Living donor Liver transplant must be resorted to when the patient, given
his/her seriously compromised health conditions, cannot comply with long waiting
times. The mainstream choice is still cadaveric transplantation, but living
donation can be a valid option when no other solutions are available.
Living
donor transplantation has a number of advantages, namely the fact that the organ
procured is healthy, and there has been no need to artificially balance its hemodynamic
instability in the ICU, typical of brain-death donors. Also, the procured liver
portion is preserved (cold ischemia) only for a few minutes before it is grafted,
as compared to the several-hour long ischemia required with cadaveric donors
(the surgery takes place simultaneously in two adjacent operating rooms, so transport
and organ preservation play no role).
As a consequence, an organ procured from
a living donor can ensure a faster post-op functional recovery.
Living donor transplantation also allows performing an elective procedure, i.e.
to carry out the surgery when the donor and recipient are in the best possible
clinical conditions.
However, a number of risks do exist, since a living donor transplant means that
a perfectly healthy person will undergo major surgery. It represents an extreme
procedure that exposes the donor to all the surgical risks related to major
liver resection and general anesthesia.
According
to worldwide data, the mortality risk for the donor is 0.01%. To safeguard the
health of the person donating a small portion of his/her liver and to minimize
the risks, a strict criteria for selecting donors has been developed at ISMETT.
From a surgical point of view, in an adult living donor liver transplant the
right side of the donor's liver is procured and implanted in the recipient,
following the removal of the damaged organ. The liver can be split in two portions
as each lobe has its own arterial and venous vascularization and drains the
bile through two main ducts - right and left - which join up only in the last
section, outside the liver.
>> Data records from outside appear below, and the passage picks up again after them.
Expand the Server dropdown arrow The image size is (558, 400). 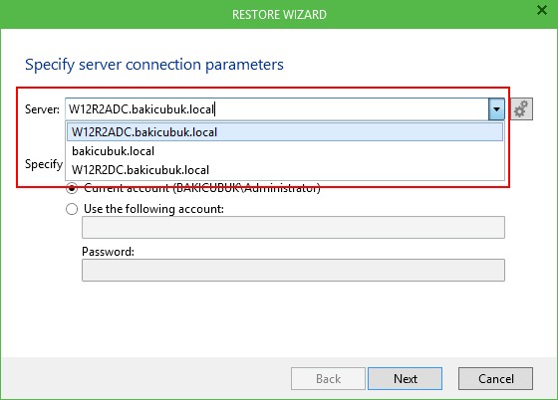[x=496, y=109]
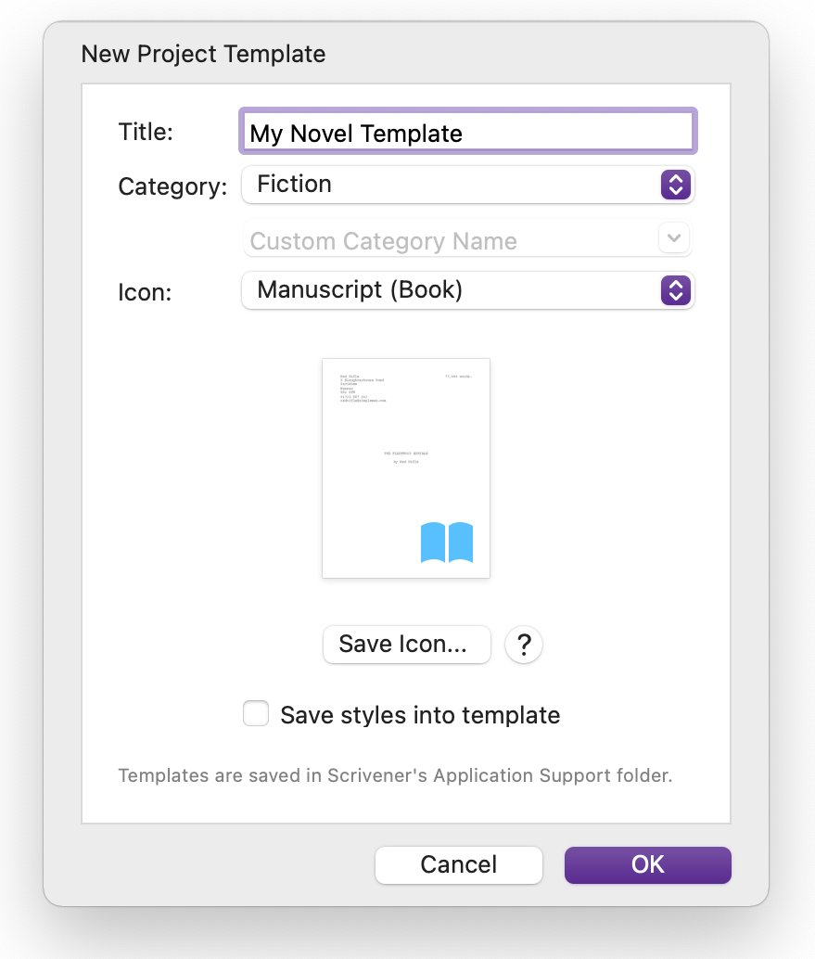Click the 'Save styles into template' label
The height and width of the screenshot is (959, 815).
[420, 715]
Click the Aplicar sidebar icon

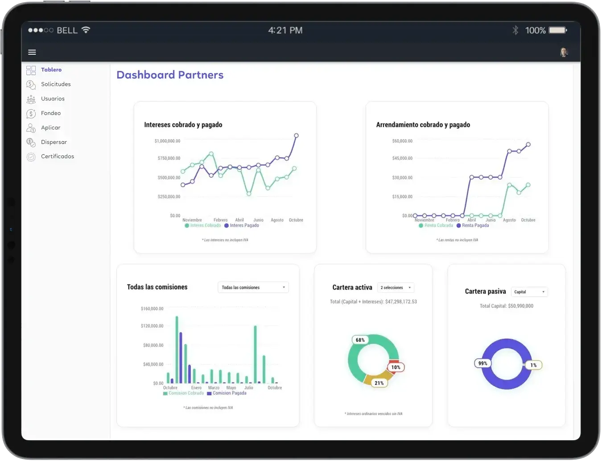(x=31, y=128)
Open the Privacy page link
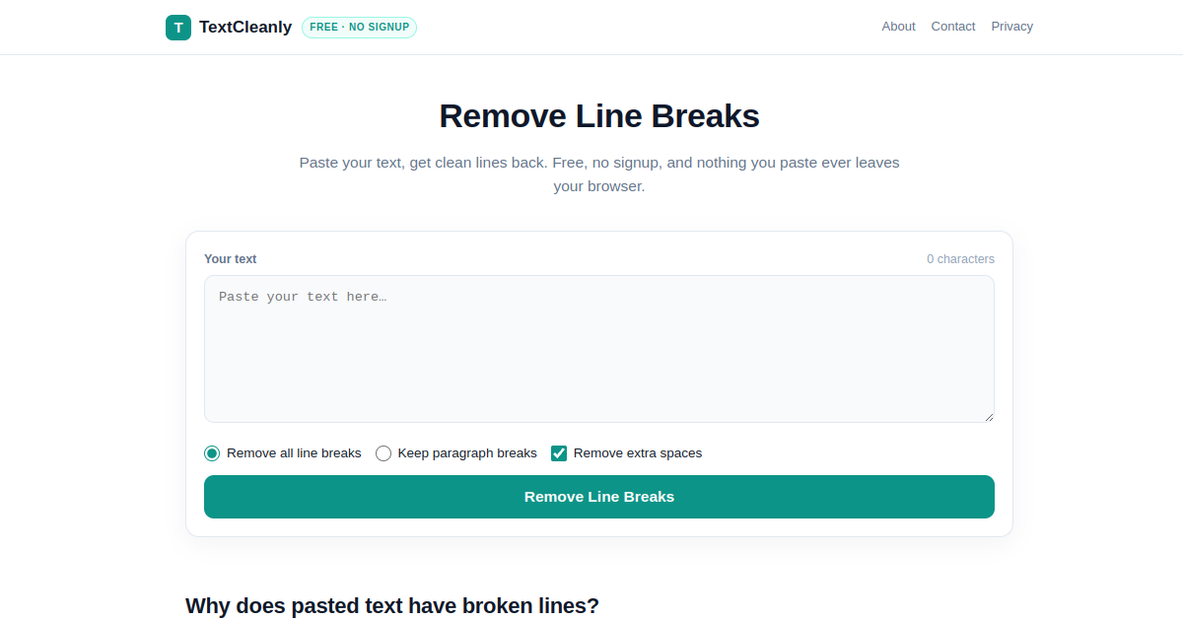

In addition, the liver can regenerate to its original
pre-transplant size in just 3-4 weeks after the surgery (both in the donor
and in the recipient).
Two
teams simultaneously perform the operations, which last approximately 8 hours
for the donor and 10 hours for the recipient. The donor's hospital stay after
surgery is about 5-7 days, unless complications arise, which may develop in approximately
30% of cases. The donor spends the first night after surgery in the ICU and then,
in the second post-op day, is transferred to the In-Patient unit, and immediately
begins rehabilitation therapy. Normally, no blood transfusion is needed. The
donor can resume an ordinary life after 4-6 weeks.